> _TASKS TO CARRY OUT_
(a) Repeat the River Yeo passage word for word between "In the days" and "you were familiar.", inclusive.
(b) Answer these questions from the River Yeo passage:
(i) The signs along which road first showed the writer that there was more than one River Yeo?
(ii) How many River Yeos are there in south-west England?
(iii) Which Yeo flows through Wookey Hole caves?

>> Begin PAGE

In the days before the Internet, the days of the very distant past before the establishment of local radio stations, to hear any reference to local places was rare. Of course, the local newspaper carried snippets from around the villages, but most of the time the names known to us remained known only to us. To go somewhere ten miles from home would be to enter a world where people might know few of the places with which you were familiar.
A name that seemed more familiar than many was that of the River Yeo. It was not until the M5 motorway was built, complete with signs advising drivers of the names of the rivers that the bridges crossed, that I realised that there was more than one River Yeo. It was not until an Internet search this week that I discovered there are no less than eleven River Yeos in south-west England, six of them are in Somerset. The Wikipedia entry lists the six:
River Yeo (South Somerset), which joins the River Parrett near Langport
Congresbury Yeo, which runs from Compton Martin to the Bristol Channel near Kingston Seymour
Cheddar Yeo, a tributary of the River Axe
Mark Yeo, a tributary of the River Axe
Lox Yeo River, a tributary of the River Axe
Land Yeo
Perhaps each of the versions of the Yeo would have been thought special by the people living in its area. Among them, the Cheddar Yeo flows through Wookey Hole caves while the South Somerset Yeo is an important feature of the Levels. The common name for the rivers allowed people from different places to think that others shared their opinion of their home place.

>> End PAGE
>> Begin STORED ROWS

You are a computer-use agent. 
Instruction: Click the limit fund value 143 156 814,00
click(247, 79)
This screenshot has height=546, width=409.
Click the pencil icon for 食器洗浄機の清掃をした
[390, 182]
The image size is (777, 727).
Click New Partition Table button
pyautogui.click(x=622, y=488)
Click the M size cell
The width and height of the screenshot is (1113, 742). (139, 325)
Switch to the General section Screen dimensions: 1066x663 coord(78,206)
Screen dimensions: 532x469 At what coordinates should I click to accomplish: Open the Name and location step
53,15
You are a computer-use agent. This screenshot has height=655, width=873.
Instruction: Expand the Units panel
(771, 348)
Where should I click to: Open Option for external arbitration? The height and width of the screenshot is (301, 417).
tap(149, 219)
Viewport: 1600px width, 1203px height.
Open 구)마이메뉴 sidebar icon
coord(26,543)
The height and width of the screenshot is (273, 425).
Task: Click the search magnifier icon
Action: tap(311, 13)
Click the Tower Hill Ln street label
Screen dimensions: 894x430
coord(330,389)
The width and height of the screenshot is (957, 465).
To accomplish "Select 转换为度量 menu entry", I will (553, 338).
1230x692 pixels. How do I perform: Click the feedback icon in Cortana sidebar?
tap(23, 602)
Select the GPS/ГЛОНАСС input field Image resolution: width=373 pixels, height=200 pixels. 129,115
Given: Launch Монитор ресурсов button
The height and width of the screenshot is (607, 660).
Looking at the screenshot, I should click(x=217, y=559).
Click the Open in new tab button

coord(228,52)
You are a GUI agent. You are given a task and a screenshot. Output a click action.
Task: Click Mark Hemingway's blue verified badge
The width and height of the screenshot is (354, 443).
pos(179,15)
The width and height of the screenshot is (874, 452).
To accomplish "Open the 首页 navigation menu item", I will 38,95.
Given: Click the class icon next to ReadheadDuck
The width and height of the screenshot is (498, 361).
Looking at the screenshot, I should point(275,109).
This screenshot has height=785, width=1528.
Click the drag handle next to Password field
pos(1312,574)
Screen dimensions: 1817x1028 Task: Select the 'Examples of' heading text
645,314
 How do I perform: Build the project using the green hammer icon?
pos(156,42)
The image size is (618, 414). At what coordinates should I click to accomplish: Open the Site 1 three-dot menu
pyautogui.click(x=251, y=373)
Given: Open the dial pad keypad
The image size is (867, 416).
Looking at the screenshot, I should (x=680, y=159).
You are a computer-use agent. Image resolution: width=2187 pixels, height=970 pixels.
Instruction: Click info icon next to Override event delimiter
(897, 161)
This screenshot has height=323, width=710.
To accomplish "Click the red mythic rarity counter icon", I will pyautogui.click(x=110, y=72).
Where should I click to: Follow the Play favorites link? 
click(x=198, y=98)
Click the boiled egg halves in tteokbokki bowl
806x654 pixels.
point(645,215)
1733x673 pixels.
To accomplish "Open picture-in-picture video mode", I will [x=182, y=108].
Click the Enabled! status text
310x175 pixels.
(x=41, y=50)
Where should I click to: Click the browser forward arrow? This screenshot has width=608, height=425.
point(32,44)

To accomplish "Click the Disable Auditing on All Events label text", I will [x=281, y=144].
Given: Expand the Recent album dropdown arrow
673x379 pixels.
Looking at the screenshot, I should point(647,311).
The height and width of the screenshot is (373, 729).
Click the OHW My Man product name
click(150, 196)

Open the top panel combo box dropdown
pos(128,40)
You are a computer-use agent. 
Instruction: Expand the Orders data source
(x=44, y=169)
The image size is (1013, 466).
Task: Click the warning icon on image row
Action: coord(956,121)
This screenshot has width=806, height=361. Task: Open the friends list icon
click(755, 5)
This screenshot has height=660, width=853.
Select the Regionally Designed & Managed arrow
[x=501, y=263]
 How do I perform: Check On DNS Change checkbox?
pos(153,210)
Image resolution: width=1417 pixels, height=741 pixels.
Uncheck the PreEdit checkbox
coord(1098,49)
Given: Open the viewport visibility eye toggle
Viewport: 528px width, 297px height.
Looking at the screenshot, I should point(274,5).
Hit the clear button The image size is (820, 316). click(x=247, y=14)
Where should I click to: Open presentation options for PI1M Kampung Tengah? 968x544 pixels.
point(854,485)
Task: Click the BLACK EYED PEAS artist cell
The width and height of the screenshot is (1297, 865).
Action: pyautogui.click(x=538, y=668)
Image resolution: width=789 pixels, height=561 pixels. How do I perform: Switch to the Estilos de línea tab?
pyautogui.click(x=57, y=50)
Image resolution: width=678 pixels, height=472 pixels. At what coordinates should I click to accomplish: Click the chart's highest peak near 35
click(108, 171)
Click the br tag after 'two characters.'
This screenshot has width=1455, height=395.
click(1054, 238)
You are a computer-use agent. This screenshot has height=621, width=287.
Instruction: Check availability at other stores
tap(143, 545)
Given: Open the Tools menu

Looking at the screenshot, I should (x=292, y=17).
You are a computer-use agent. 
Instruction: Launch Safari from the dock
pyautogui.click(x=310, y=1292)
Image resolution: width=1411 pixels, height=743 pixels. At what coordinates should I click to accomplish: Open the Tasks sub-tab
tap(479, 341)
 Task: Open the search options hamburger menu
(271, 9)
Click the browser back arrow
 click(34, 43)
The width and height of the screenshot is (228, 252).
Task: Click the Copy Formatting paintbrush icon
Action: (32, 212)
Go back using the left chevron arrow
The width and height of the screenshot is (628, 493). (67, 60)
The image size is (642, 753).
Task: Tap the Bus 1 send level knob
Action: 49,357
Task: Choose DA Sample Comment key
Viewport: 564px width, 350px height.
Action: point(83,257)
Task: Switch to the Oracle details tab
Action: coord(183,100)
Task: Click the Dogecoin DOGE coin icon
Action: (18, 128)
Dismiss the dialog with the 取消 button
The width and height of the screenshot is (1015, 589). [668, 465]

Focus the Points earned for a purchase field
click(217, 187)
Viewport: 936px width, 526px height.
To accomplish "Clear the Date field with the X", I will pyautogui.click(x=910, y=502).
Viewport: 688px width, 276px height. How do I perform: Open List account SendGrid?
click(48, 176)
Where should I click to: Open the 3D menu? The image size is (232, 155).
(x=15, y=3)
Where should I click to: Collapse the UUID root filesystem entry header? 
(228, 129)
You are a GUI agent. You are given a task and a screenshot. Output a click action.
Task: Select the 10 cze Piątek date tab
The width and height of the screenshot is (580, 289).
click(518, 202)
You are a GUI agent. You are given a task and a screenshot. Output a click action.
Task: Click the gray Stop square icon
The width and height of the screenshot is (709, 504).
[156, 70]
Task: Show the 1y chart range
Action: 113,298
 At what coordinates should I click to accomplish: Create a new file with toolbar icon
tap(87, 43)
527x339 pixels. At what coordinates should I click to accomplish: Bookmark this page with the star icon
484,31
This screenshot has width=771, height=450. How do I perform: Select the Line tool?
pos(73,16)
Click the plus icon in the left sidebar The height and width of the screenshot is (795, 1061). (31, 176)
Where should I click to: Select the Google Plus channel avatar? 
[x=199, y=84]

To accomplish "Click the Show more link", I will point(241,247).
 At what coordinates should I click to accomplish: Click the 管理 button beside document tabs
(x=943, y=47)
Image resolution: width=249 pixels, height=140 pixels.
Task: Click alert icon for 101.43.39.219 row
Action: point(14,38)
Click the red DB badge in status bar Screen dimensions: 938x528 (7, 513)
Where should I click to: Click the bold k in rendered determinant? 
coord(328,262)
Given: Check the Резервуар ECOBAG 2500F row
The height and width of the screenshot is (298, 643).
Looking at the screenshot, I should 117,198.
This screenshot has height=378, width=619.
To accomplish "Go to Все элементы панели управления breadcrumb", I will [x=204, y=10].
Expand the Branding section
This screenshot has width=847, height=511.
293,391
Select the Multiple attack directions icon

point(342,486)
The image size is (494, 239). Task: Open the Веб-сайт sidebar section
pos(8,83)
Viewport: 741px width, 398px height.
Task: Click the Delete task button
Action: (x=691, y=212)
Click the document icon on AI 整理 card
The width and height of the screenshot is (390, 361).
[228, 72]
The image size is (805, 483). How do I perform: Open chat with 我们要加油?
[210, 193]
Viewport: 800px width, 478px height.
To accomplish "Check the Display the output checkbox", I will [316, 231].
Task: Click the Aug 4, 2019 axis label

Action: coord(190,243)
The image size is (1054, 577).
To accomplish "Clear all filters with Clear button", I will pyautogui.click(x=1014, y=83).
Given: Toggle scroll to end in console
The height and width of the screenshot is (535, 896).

>> End STORED ROWS

> _COMPLETE ANSWERS_
(a)
In the days before the Internet, the days of the very distant past before the establishment of local radio stations, to hear any reference to local places was rare. Of course, the local newspaper carried snippets from around the villages, but most of the time the names known to us remained known only to us. To go somewhere ten miles from home would be to enter a world where people might know few of the places with which you were familiar.

(b)
(i) The M5 motorway
(ii) Eleven
(iii) The Cheddar Yeo